----- Dados de entrada
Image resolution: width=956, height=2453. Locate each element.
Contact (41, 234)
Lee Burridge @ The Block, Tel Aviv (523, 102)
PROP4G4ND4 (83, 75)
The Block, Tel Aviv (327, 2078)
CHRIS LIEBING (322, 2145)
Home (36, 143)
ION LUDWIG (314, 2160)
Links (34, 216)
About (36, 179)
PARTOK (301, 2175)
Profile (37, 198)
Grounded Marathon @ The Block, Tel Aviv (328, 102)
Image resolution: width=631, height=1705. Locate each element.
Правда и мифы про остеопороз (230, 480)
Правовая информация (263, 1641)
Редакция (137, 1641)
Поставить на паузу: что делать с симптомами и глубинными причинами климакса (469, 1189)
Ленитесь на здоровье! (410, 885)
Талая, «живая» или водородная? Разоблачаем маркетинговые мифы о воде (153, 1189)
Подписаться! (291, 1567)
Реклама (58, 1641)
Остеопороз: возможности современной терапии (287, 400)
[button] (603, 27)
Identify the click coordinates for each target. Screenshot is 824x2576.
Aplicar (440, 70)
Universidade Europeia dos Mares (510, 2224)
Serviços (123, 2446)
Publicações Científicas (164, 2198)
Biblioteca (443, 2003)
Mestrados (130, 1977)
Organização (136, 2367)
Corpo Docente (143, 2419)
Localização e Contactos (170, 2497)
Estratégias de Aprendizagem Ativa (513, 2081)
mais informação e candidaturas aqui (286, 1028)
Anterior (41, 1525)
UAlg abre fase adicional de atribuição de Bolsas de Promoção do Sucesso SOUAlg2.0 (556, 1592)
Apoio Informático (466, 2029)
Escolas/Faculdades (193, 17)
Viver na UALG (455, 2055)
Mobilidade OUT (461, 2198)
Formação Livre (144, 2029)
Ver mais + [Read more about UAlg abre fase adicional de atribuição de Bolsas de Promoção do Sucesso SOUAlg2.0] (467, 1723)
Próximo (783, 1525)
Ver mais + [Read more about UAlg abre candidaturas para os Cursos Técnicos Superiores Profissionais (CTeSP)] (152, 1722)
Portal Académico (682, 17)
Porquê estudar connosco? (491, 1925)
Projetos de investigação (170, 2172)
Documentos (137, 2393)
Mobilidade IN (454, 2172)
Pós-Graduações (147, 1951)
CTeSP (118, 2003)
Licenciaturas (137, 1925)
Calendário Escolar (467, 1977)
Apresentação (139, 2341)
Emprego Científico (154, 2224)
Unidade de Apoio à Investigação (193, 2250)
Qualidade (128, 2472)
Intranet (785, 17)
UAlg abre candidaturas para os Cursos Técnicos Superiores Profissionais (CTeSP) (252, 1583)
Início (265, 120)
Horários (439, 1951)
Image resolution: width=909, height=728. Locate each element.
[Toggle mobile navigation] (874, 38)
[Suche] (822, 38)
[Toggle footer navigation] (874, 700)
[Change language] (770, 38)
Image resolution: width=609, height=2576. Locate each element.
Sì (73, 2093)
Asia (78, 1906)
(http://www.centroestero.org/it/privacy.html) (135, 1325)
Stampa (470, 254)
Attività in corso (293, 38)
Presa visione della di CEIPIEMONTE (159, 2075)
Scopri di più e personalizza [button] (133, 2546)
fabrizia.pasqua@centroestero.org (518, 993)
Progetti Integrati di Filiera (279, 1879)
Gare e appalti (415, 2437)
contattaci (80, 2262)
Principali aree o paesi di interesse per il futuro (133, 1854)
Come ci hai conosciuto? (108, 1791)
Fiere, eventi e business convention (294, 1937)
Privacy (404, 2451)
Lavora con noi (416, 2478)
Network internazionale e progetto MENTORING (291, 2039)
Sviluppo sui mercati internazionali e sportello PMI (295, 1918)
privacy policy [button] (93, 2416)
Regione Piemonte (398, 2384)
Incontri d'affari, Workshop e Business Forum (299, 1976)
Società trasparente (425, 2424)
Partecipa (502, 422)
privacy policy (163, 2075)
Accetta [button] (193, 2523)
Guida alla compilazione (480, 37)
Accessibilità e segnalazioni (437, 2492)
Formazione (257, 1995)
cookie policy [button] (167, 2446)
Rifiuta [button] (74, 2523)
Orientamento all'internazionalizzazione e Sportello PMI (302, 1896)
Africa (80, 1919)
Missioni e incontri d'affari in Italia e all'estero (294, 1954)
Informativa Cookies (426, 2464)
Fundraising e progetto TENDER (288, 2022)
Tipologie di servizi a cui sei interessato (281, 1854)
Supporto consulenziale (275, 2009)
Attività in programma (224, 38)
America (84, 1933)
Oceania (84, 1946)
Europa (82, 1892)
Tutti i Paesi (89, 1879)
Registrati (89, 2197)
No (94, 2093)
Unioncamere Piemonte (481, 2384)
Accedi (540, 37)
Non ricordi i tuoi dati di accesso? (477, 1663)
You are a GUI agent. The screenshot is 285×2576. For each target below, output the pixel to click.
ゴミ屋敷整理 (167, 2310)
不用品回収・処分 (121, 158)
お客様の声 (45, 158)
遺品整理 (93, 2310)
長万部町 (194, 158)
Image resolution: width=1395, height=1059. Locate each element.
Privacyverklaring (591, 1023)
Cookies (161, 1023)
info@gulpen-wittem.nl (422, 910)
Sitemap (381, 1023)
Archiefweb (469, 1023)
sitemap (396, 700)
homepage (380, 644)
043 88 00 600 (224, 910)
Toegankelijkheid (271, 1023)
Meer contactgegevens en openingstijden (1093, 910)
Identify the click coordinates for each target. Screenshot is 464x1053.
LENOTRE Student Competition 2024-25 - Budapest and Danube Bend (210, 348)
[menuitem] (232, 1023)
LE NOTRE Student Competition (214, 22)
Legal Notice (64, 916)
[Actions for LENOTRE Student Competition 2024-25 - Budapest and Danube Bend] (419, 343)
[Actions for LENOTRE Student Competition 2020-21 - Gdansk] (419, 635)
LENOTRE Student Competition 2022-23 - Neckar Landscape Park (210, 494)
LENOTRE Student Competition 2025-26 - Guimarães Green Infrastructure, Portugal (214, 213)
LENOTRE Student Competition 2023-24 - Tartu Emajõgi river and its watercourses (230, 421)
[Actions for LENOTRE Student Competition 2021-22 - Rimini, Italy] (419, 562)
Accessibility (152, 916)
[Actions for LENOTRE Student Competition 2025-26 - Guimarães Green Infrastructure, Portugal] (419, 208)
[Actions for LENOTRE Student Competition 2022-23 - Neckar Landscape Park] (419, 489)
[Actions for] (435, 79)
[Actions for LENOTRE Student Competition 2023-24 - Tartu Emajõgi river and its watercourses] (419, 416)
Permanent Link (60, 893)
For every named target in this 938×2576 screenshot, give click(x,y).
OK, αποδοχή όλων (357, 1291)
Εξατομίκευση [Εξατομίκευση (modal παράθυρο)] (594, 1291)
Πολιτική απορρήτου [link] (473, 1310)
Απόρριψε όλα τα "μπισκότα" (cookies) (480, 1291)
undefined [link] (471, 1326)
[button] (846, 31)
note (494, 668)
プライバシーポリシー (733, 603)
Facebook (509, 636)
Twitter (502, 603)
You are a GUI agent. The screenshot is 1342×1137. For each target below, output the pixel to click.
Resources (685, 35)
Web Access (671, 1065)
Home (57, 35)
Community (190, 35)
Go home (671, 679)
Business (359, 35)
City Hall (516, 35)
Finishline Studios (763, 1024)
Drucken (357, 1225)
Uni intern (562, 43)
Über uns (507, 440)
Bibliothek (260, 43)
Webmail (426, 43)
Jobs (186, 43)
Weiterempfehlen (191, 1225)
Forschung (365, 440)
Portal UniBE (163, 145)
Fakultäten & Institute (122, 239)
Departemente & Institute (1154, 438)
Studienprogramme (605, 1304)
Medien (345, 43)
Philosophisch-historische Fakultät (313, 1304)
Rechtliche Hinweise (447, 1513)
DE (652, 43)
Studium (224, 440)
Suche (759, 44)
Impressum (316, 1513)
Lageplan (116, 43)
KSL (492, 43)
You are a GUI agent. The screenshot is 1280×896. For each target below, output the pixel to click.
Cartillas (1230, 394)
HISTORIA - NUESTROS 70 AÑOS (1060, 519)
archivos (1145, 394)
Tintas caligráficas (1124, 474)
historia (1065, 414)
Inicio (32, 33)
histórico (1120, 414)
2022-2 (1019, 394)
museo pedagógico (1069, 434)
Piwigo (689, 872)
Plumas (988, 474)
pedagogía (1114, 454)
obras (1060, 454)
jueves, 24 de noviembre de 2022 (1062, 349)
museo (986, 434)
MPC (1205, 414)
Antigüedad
----------
Copie as entradas desde a que contém "お客様の声 (45, 158)" até a que contém "[Actions for LENOTRE Student Competition 2020-21", incluindo ambas, e troque "Legal Notice" por "Legal Information", deixando todo o resto igual.

§ **Resposta completa**:
お客様の声 (45, 158)
遺品整理 (93, 2310)
長万部町 (194, 158)
Image resolution: width=1395, height=1059. Locate each element.
Privacyverklaring (591, 1023)
Cookies (161, 1023)
info@gulpen-wittem.nl (422, 910)
Sitemap (381, 1023)
Archiefweb (469, 1023)
sitemap (396, 700)
homepage (380, 644)
043 88 00 600 (224, 910)
Toegankelijkheid (271, 1023)
Meer contactgegevens en openingstijden (1093, 910)
Identify the click coordinates for each target. Screenshot is 464x1053.
LENOTRE Student Competition 2024-25 - Budapest and Danube Bend (210, 348)
[menuitem] (232, 1023)
LE NOTRE Student Competition (214, 22)
Legal Information (64, 916)
[Actions for LENOTRE Student Competition 2024-25 - Budapest and Danube Bend] (419, 343)
[Actions for LENOTRE Student Competition 2020-21 - Gdansk] (419, 635)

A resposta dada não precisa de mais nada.